The FIC manages Canada’s humane trap research and testing program through the Alberta Research Centre and in accordance with The Agreement on International Humane Trapping Standards (AIHTS). As a voice for the Canadian fur sector the Institute provides information to the media, the public and governments pertaining to the economic, social, cultural, animal welfare and environmental issues surrounding today's fur trade.

Mission
The mission of the Fur Institute of Canada is to promote the sustainable and wise use of Canada's fur resources.

Values
The Fur Institute of Canada and its members promote the following values:
The sustainable use and conservation of renewable resources.
The continued improvement of animal welfare through ongoing research and the development of national and international trapping standards.
The conservation and management of natural resources based on scientific evidence and traditional knowledge.
Professionalism through continued education, licensing and research.
Respect for people, animals and the environment.
Respect for tradition, heritage and culture.
Respect for the right of Aboriginal peoples to pursue their Aboriginal and Treaty Rights.

Organizational structure
The Fur Institute was founded in 1983 on the initiative of the Federal, Provincial and Territorial Wildlife Ministers to pursue the work of the Federal-Provincial Committee for Humane Trapping.
The FIC is governed by an elected Board of Directors representing all sectors of the industry and stakeholder groups.

Membership Categories
Trappers
Fur Farmers
Wholesale Fur Dealers
Fur Manufacturers/Processors
Fur Retailers
Aboriginal Organizations
Conservation Organizations
Animal Welfare Associations
Support Industries
Government of Canada
Provincial and Territorial Governments

Operational Committees
Fur Institute of Canada programs are developed and delivered by six operational committees within the structure of the Institute.
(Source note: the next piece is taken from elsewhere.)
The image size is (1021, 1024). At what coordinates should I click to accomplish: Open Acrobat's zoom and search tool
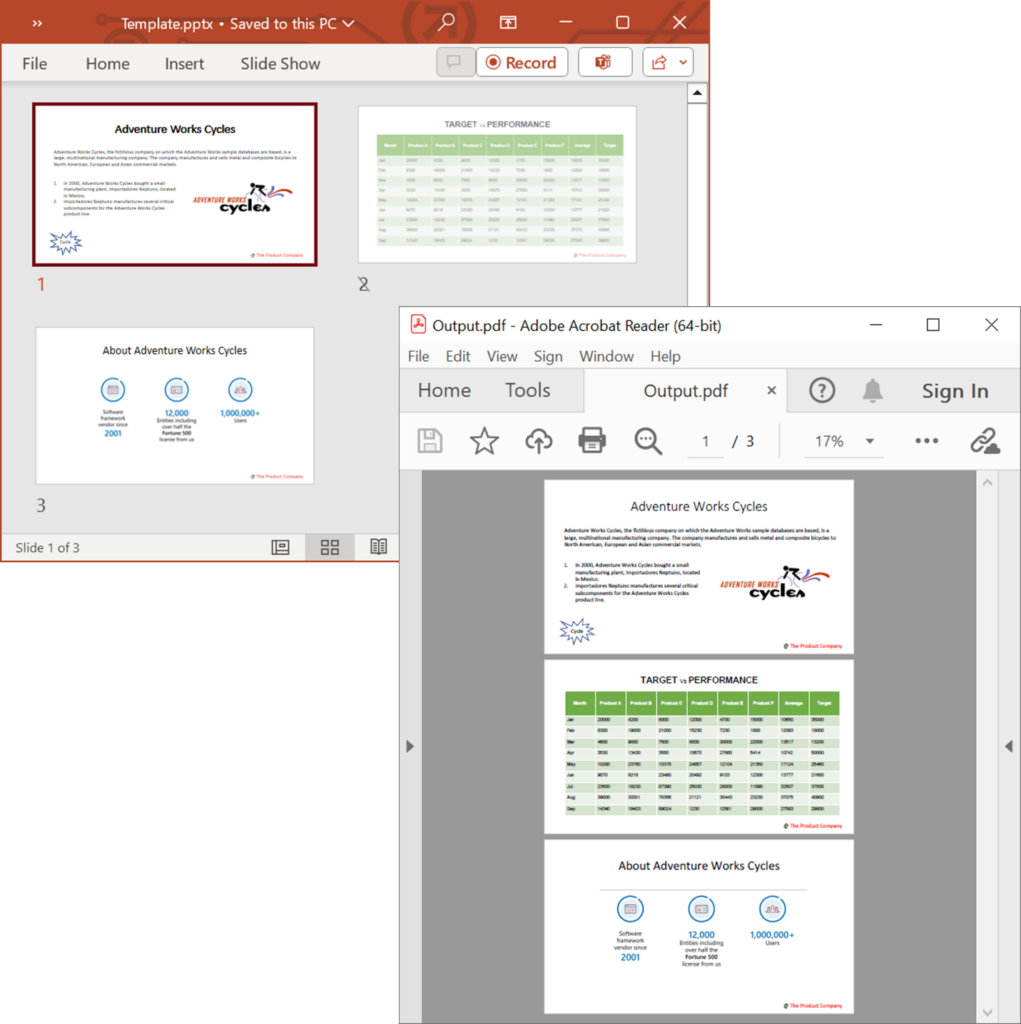point(647,441)
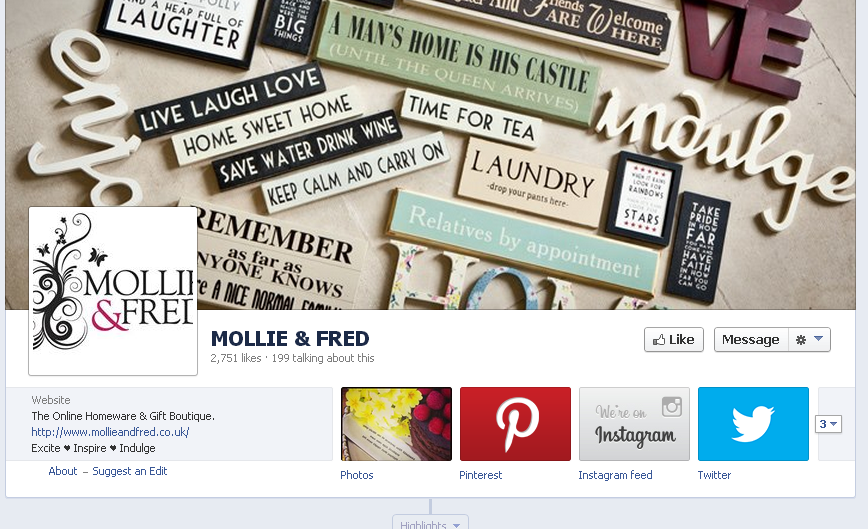
Task: Click the gear settings icon beside Message
Action: [x=800, y=340]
Committees are formed by, and report to, the Board of Directors.

Trap Research and Testing
Through research, development, communication and education, the Trap Research and Development Committee ensures that the best possible furbearer capture technology is available to Canadian trappers. This world recognized program seeks the highest level of animal welfare that can be achieved through traditional knowledge and current science. The trap research and testing program is conducted through the Alberta Research Centre. It adheres to the "Three R’s" of animal research and is overseen by the Canadian Council on Animal Care.

Conservation
Through policy development, evaluation, education and advocacy the committee furthers the principles of wise and sustainable use and of applied management in relation to furbearers and their habitats. The committee works in cooperation with wildlife agencies and conservation groups.

International Relations
By monitoring and participating in international activities on trapping, fur ranching, fur use and trade the committee is able to apprise and advise its members and stakeholders. This includes, but is not limited to, monitoring policies and activities of international organizations and governments affecting wildlife management or international trade, and participating in international forums, such as IUCN and CITES.
The committee is also charged with managing the implementation in Canada of the 1997 Agreement on International Humane Trapping Standards (AIHTS) and provides a Canadian representative to the Joint Management Committee for the implementation of the AIHTS.

Communications
The FIC delivers and develops information and resources directed to the Institute membership, the fur trade, other conservation and animal welfare organizations and the public sector, including the media, schools, federal, provincial and territorial governments and the general public.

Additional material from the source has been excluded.